Some results on streamer stagnation

Streamer discharges are often seen as the building blocks of sparks by playing a major role in their initiation and propagation. The stagnation of streamers is of great interest from the scientific point of view and for industrial applications since it helps defining a maximal length over which a streamer can propagate. Therefore, understanding the stagnation helps the design of high voltage equipment like circuit breakers and gas insulated systems.

In this presentation, we study the stagnation of positive streamers by means of numerical modelling. For negative streamers, the modelling of the stagnation mechanism is relatively straight forward, since the streamer head enlarges, and the tip electric field vanishes smoothly. For positive streamers, the modelling is more challenging since a classical drift-diffusion model with the local field approximation usually leads to an unstable increase of the streamer tip electric field.

In our recent results published in [1] and [2], we show that the instability originates mostly from the local field approximation for the calculation of the ionization source term, and we show that the non-local treatment of the ionization leads to a successful simulation of stagnation. We use 2 different models for the treatment of ionization; the first is a classical model in which the ionization source term in the streamer tip is slightly smoothed [1] and the second, which is based on an extended model [3,4].

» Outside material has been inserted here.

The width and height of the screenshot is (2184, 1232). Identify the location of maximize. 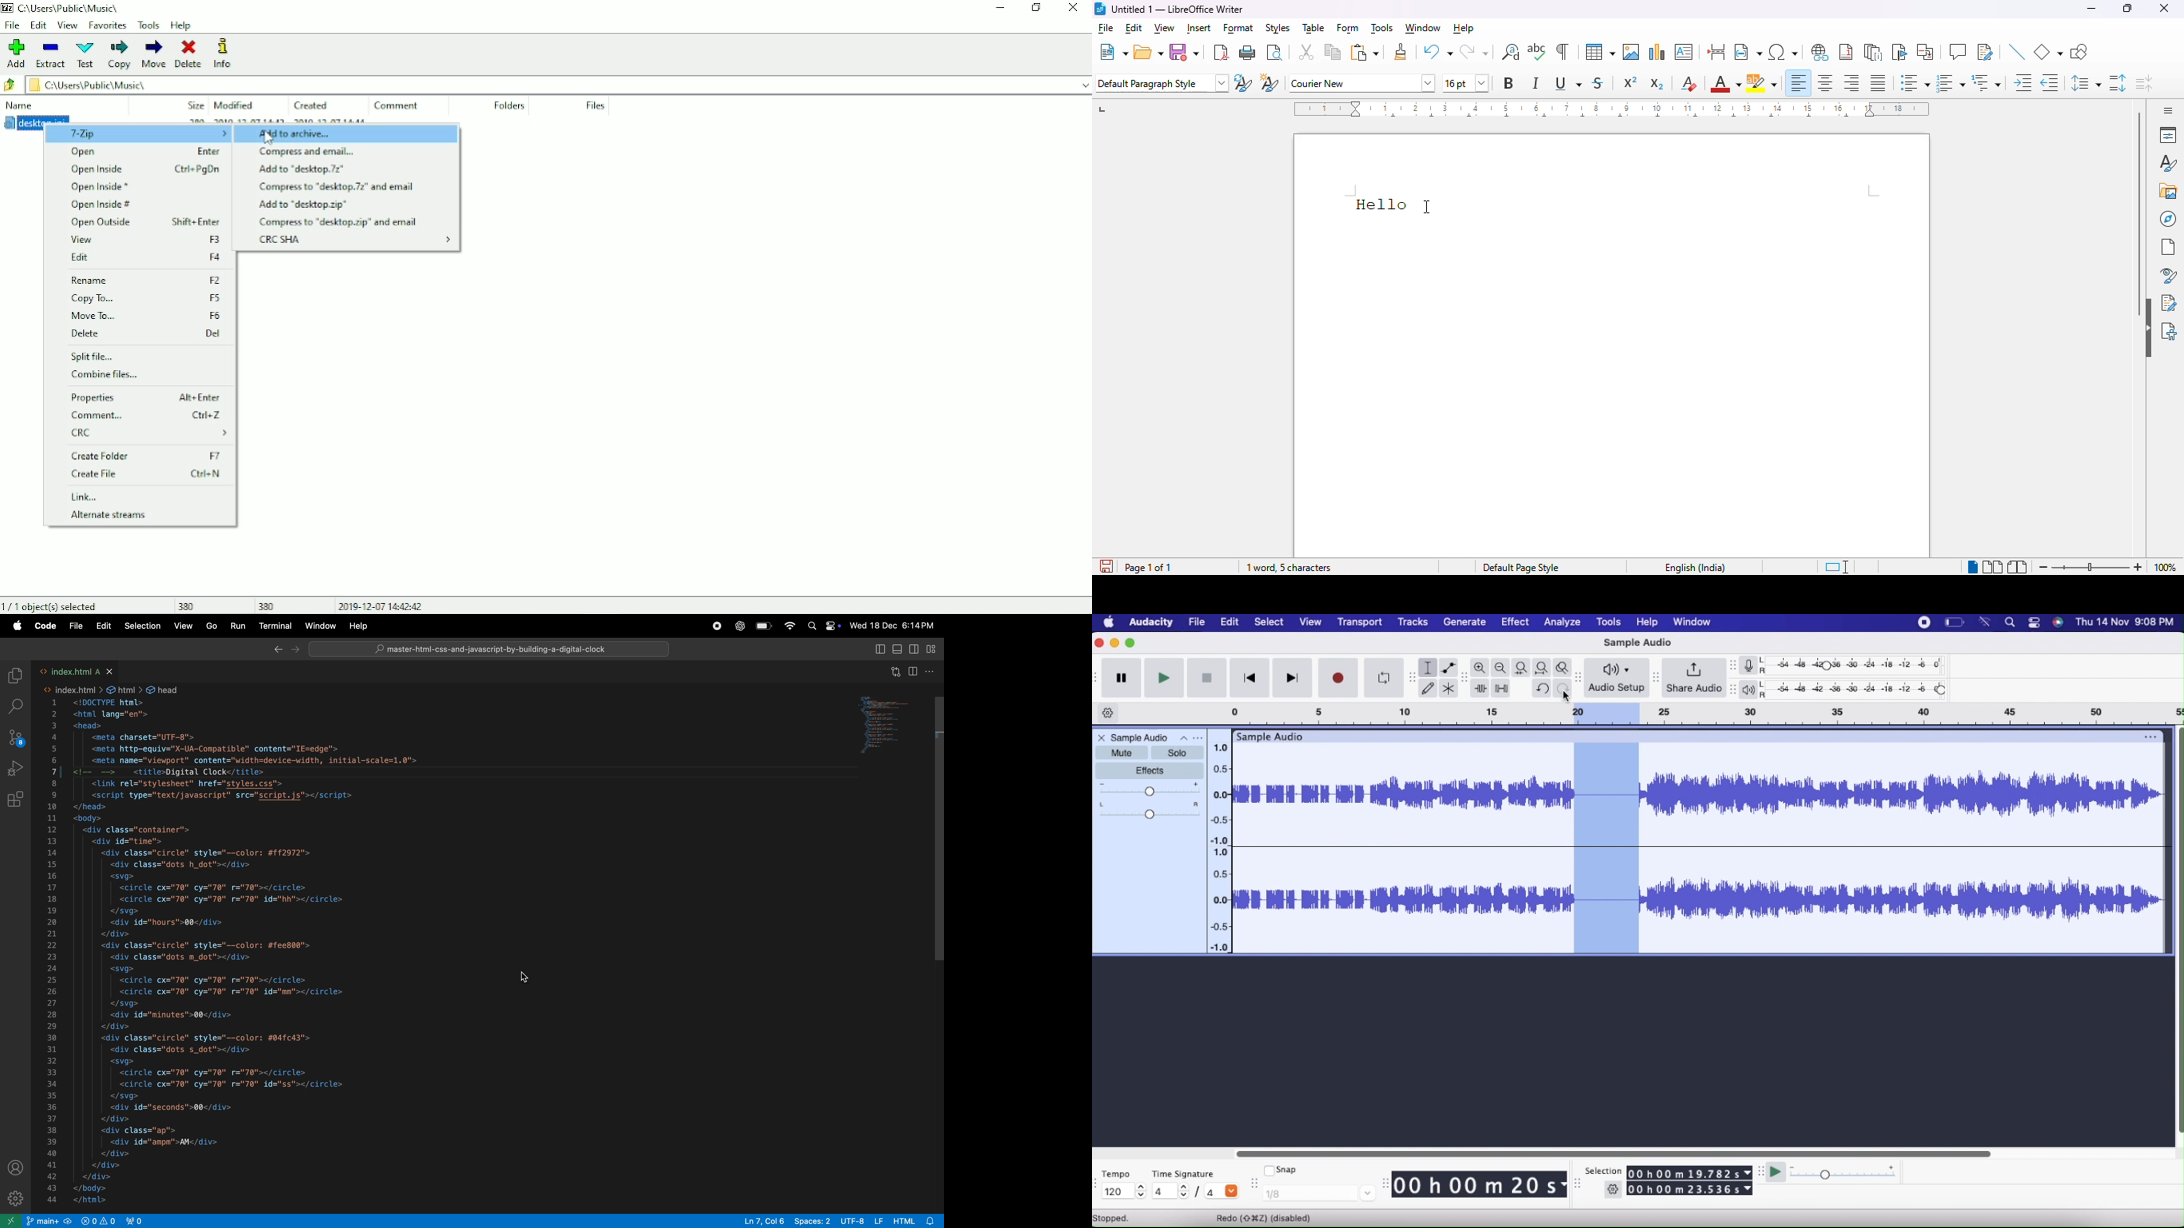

The successful simulation allows to observe the physical mechanisms behind the stagnation of streamer discharges by showing the role of positive ions and makes it possible to determine the maximal length a streamer can reach.

[1] Niknezhad M, Chanrion O, Köhn C, Holbøll J & Neubert T 2021, 'A three-dimensional model of streamer discharges in unsteady airflow: Paper', Plasma Sources Science and Technology, vol. 30, no. 4, 045012. 

[2] Niknezhad M, Chanrion O, Holbøll J & Neubert T 2021, 'Underlying mechanism of the stagnation of positive streamers', Plasma Sources Science and Technology, vol. 30, no. 11, 115014.

[3] Aleksandrov N L and Kochetov I V 1996, ’Electron rate coefficients in gases under non-uniform field and electron density conditions’, Journal of Physics D: Applied Physics, vol. 29, no. 6, 1476—1483.

[4] Li C, Ebert U, Hundsdorfer W 2010, , Spatially hybrid computations for streamer discharges with generic features of pulled fronts: I. Planar fronts', Journal of Computational Physics, vol. 229, 200-220.